Themes: There is no substantial theme to this film beyond the simple warmth of nostalgia. It is style that counts in Amarcord rather than message. The towns innumerable misfits are all blatantly caricatured yet always with warmth and affection. Even the activities of the Fascists are presented mainly as silly spectacle with little effort at condemnation. Fellini is engaged in fanciful personal reminiscence without much of a care in the world. No plot intrudes to distress the moody atmosphere. Fellini himself was once quoted as saying, I have no messages for humanity. More than any other filmmaker, Fellini made films for the simply joy of expressing himself, and not for an audience. The result is sometimes films of great personal warmth and vision and other times films of excessive self-indulgence with far too little to say.
Production Values: Fellini quite properly eschews realism for this film, turning his subject matter into caricature, even inviting his performers to overact. He thereby effectively captures the essential quality of memory which has been tinted rose by nostalgia. This is a film based on pure subjectivity, in stark contrast to the objectivity of, say, Buñuel. The respect, warmth, and affection with which these sometimes-grotesque characters are treated reveals Fellinis touching brand of humanism. Human sexuality is sensibly dealt with matter-of-factly, without embarrassment or the Catholic guilt-trip that Fellini always resented. The boys, for example, openly ogle the derrieres of the women of the local bicycle club and one senses that the women in this film would not want it otherwise.
Most of the cast were acquired from local amateur groups in Northern Italy. It is this method of casting that permitted Fellini to consistently people his films with interesting and eccentric and thus memorable faces and body types. It was not Fellinis desire to populate his films with physically perfect specimens and slim divas in the manner of Hollywood.
Many of the standard Fellini symbols and tactics are evident here in Amarcord. Theres the half-finished scaffolding, the satirizing of Catholicism, elaborate parades and processions of bizarre characters, grotesque faces and marvelously lyrical body movements. Like many Italian directors, Fellinis practice was to dub in most of the dialog after filming. Consequently, scenes could be filmed with music playing to provide a melody and rhythm (later unheard by the film audience), subtly guiding the graceful movements of the principals and extras. And speaking of music, the delightful score by Nina Rota, built out of swing-style dance tunes of the forties and fifties, is a major enhancement to Fellinis images.

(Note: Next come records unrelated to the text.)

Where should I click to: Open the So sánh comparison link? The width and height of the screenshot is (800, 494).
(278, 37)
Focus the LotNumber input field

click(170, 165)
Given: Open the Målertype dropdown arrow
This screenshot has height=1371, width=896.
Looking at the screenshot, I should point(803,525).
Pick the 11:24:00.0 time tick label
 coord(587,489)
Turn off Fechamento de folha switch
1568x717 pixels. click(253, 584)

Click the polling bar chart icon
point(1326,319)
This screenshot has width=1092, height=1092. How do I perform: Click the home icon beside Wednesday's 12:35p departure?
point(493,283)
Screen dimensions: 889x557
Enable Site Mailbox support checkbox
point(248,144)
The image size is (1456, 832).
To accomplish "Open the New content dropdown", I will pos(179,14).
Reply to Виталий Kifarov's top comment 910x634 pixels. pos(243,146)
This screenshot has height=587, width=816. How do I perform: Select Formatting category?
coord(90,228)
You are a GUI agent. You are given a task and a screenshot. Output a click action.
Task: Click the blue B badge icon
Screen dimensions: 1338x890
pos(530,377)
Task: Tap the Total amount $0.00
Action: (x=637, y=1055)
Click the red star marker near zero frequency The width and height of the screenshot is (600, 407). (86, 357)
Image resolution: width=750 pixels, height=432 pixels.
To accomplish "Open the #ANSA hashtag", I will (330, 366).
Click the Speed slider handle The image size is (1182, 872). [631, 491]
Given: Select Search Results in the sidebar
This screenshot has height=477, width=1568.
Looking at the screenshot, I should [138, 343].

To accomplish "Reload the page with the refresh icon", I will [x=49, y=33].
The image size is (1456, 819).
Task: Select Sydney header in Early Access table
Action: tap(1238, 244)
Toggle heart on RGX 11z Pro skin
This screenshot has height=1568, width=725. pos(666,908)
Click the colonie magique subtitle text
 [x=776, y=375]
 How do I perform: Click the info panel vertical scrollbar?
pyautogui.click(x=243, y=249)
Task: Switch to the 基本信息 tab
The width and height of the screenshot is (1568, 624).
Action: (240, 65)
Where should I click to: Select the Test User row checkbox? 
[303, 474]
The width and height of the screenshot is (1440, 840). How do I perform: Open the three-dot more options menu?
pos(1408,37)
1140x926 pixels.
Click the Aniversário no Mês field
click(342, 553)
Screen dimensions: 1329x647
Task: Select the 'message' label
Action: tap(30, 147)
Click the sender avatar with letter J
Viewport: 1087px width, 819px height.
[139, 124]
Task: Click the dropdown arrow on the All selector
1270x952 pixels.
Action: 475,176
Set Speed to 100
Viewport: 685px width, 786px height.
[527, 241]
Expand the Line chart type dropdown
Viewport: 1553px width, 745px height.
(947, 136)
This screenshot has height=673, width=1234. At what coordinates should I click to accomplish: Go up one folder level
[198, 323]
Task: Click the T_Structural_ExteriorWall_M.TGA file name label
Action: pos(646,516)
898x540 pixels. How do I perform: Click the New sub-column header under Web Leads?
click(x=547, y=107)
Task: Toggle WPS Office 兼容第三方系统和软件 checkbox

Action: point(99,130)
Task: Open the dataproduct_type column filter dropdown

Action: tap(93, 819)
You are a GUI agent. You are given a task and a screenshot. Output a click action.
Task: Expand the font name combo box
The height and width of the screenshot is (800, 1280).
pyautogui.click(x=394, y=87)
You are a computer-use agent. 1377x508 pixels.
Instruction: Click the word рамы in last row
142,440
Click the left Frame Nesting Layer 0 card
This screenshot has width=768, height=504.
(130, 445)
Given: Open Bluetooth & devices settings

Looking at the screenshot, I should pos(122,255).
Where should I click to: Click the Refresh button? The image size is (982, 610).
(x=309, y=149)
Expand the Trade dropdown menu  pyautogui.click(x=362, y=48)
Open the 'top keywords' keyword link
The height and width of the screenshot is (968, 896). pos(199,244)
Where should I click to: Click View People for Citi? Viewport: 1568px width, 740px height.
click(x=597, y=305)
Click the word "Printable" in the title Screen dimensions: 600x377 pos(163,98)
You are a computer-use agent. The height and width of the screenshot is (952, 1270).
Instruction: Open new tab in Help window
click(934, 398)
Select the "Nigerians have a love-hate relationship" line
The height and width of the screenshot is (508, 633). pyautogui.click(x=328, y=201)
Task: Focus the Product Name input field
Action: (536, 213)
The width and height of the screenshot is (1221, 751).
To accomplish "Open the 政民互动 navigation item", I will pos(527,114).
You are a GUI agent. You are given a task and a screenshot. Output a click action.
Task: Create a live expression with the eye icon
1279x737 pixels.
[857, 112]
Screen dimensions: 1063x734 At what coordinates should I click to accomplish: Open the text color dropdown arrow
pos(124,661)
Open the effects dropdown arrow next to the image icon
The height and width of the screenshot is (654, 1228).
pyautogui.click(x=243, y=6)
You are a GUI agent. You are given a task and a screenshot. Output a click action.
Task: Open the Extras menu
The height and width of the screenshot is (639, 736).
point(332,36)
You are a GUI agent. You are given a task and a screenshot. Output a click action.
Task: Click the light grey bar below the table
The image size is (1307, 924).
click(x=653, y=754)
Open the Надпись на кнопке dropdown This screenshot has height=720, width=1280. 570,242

Bottom-Line:Amarcord is the ultimate nostalgia film. Nostalgia films are generally not my cup of tea, but this one is rendered so exquisitely as to win me over entirely. Amarcord won the Academy Award for best foreign film in 1974 as well as the New York Film Critics Circle Award. The Criterion DVD is the best print available, but is short on the kind of extras that movie-lovers have come to expect from Criterion. There is just the trailer and a feature on the benefits of the restoration process. Amarcord is in Italian with English subtitles. The running time is 124 minutes.
I first watched this film about eight months ago or so and had I reviewed it at that time, I think that I would have given it no higher than four stars. My difficulty with that first viewing was that I kept looking for the plot, not realizing at the time that Fellini does not often provide one. I watched the film again today, knowing that there would be no plot, and consequently found myself more receptive to the leisurely perusal of Fellinis scrapbook of highly original human portraits. Lacking an option of 4.5 stars, Im going with five.